The fishing expedition is over. Lunch is done. How apropos to begin again on Labor Day. There’s something a little oxymoronish about Labor Day being a day of no labor. Over the centuries this day of no labor includes some fun facts.
Labor Day was said to have first been celebrated in Toronto, Canada in 1872. It spread to the U.S. and was first celebrated in New York City in 1882. It became an national holiday in Canada in 1894 and in the U. S. in 1892.
Over the decades Labor Day has marked the end of summer and day before the start of school.
Football season has started around the Labor Day weekend.
This next one is a real thing. Honest. Labor Day is declared the end of hot dog season by the National Council of Hot Dogs and Sausages. According to this council hot dog season begins Memorial Day and ends Labor Day. So, are people eating contraband hot dogs the remaining months of the year? BTW, Joey Chestnut, did you make the deadline?
Memo to fashionistas: White is no longer taboo after labor Day. It is now all colors any time, all the time.
A final yummy fact is that on Labor Day in 1955 the first waffle house opened it’s doors to the public in Avondale Estates, Georgia.
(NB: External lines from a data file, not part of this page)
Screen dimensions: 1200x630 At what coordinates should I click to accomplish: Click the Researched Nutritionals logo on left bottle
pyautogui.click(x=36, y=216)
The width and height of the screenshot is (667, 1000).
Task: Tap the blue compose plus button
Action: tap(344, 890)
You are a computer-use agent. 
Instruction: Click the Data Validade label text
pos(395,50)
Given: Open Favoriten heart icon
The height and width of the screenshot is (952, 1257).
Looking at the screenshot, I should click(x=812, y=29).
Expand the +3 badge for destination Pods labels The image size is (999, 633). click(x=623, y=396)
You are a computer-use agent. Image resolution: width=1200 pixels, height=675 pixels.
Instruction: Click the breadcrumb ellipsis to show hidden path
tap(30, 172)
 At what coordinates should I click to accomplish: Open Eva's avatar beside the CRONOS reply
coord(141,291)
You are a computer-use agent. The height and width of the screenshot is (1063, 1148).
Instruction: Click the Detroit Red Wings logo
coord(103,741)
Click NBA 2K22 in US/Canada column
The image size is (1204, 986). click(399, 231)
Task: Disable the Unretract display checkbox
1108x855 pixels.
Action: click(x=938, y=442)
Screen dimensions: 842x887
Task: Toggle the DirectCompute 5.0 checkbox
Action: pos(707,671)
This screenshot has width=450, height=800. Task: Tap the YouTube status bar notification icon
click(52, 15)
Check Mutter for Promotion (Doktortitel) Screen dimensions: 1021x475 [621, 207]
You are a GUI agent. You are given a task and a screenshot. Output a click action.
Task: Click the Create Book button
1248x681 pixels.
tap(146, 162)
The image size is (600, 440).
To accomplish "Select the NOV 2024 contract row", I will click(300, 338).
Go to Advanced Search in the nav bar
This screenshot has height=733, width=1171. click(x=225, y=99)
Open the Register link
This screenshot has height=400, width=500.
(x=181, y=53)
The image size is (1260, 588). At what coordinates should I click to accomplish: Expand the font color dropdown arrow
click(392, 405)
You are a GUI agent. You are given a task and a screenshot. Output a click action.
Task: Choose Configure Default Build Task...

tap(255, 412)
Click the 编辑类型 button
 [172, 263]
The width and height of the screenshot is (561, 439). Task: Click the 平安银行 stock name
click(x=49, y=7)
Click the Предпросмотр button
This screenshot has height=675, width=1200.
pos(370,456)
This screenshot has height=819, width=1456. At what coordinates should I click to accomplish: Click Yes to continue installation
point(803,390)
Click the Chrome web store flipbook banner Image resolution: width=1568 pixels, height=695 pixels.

The day after Labor Day has been a new beginning in many areas of life. However, like everything else over the past 6 months, the day after will not be quite the same.
Psychologist and author, Angela Duckworth explains how research shows that human beings are built for fresh starts. We are sensitive to cues that prompt us to change our routines. And we capitalize on them by setting new goals, disrupting bad habits, and with optimism and energy, moving forward.
Her advice in this strange and challenging time is to repeat rituals, even when they aren’t strictly necessary. The idea is to do what it takes to maintain a semblance of normalcy the best we can. Okay, now let’s have some waffles. Or, if you prefer, a black market hot dog.